Investing.com-- U.S. stocks fell Tuesday, continuing after the previous session’s selloff following President Donald Trump confirming tariffs on Canada and Mexico, sparking fears of a global trade war.
At 09:35 ET (14:35 GMT), the Dow Jones Industrial Average dropped 445 points, or 1%, lower, the S&P 500 index slipped 49 points, or 0.9%, and the NASDAQ Composite fell 180 points, or 1%.
Trump tariffs prompt retaliation
Sentiment has been hit hard after U.S. President Donald Trump announced the implementation of a 25% tariff on imports from Canada and Mexico, effective March 4, and signed an order increasing tariffs on Chinese goods to 20%, up from the previous 10%.
Canada’s Prime Minister Justin Trudeau said Ottawa would respond to Trump’s tariffs by introducing its own 25% levy on roughly $20 billion in U.S. goods, while China’s finance ministry said it will impose tariffs of 15% on chicken, wheat, corn, and cotton imports from the U.S., while soybeans, sorghum, pork, beef, fruits and vegetables, aquatic products, and dairy will face a 10% tariff.
Mexican President Claudia Sheinbaum said Tuesday that there is no justification for the new levies on imports from her country, adding she will announce retaliatory tariffs this weekend.
The current S&P 500 earnings estimates might not fully account for the potential risks associated with these tariffs, Citi strategists said in a note.
While a robust fourth-quarter performance set a positive tone for 2025, the strategists caution that the consensus estimates may not have embedded the impacts of tariff policies.
Citi anticipates some downward revisions to the consensus 2025 earnings estimates, traditionally bottoming out in mid-April.
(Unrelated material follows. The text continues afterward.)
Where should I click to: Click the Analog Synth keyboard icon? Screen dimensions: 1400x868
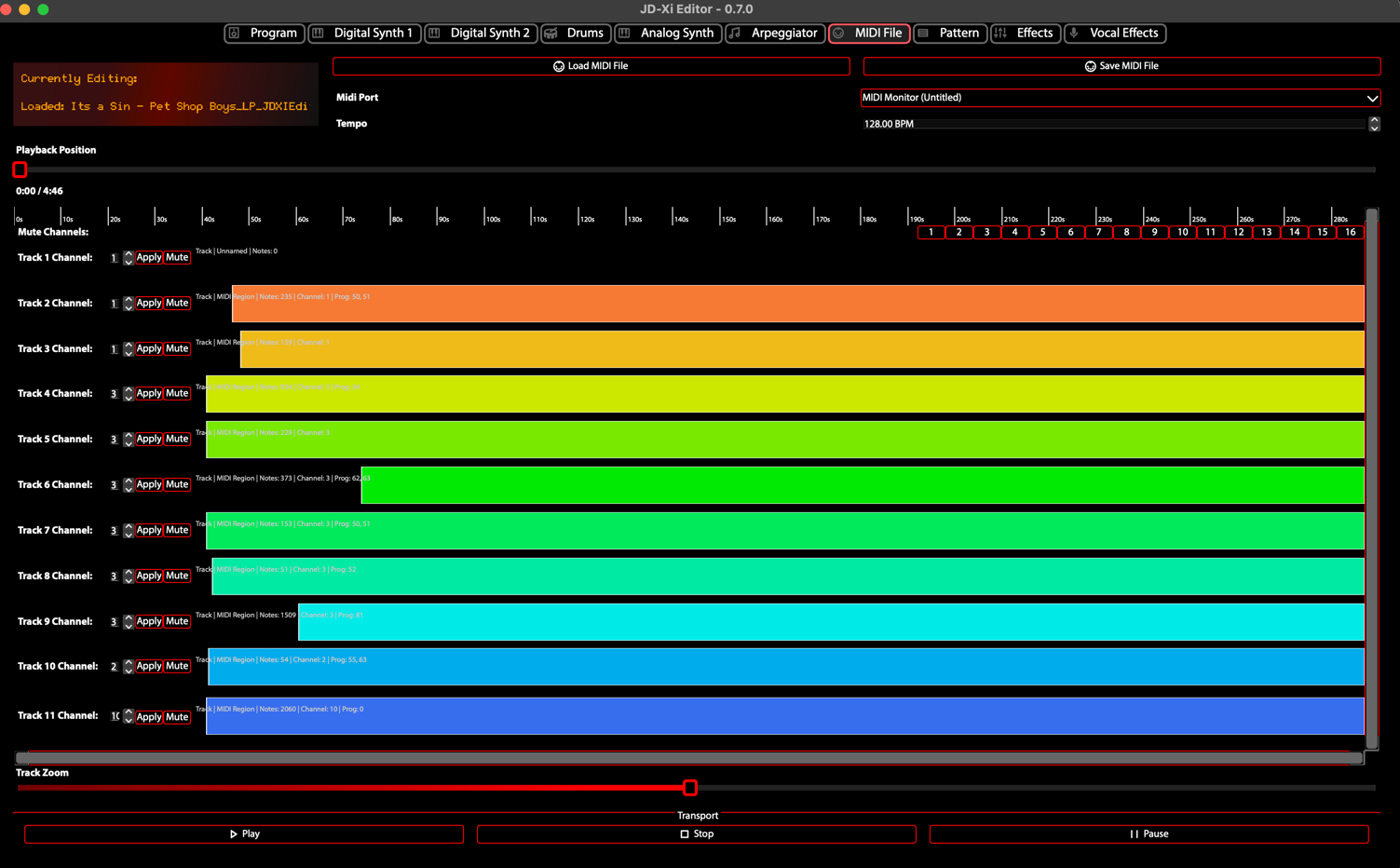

“All told, we suspect most analysts, including us, are in a wait and see mode. That is, we can do sensitivity analysis, but likely require more granularity before building policy effects into base case assumptions,” Citi said.
Fed’s Williams to speak
Data released on Monday showed that the Institute for Supply Management’s new orders index dropped into contraction territory, signaling reduced future demand.
This manufacturing slowdown compounds existing concerns about the U.S. economy, following recent data releases showing weak economic growth.
While there is little in the way of major economic data due Tuesday, investors will likely carefully study comments from New York Federal Reserve President John Williams, as he is slated to speak later in the session.
Retailers to report
There are more earnings to digest Tuesday.
Target (NYSE:TGT) stock fell almost 5% after the big-box retailer unveiled a cautious outlook for sales growth in its current financial year, flagging uncertainty surrounding U.S. President Donald Trump’s trade policy.
Best Buy (NYSE:BBY) stock dropped 13% despite the retailer posting a surprise rise in quarterly comparable sales for the all-important holiday shopping season, as customers took advantage of promotions to snap up high-end appliances and gaming consoles.
Nordstrom (NYSE:JWN) stock rose 0.2% after the department store operator beat expectations for quarterly comparable sales and said its Chief Financial Officer Cathy Smith would step down.
AutoZone (NYSE:AZO) stock fell 1.3% after the auto parts retailer missed estimates for second-quarter revenue, as it navigated headwinds due to consumers holding back and currency rate fluctuations.
Crude retreats on trade war fears
Oil prices fell Tuesday, as traders weighed the increasing likelihood of a global trade war as well as the potential for major producers to increase output next month.
By 09:35 ET, the US crude futures (WTI) dropped 0.9% to $67.77 a barrel, while the Brent contract fell 1.3% to $70.69 a barrel, falling close to three-month lows.
The Organization of the Petroleum Exporting Countries and allies like Russia, known as OPEC+, announced on Monday plans to proceed with a planned April oil output increase of 138,000 barrels per day, the group’s first since 2022.
The prospect of a worsening trade war between China and the U.S., the world’s biggest economies, has also helped traders largely look past signs of a potential escalation in the Russia-Ukraine war, after the U.S. halted all military aid to Ukraine.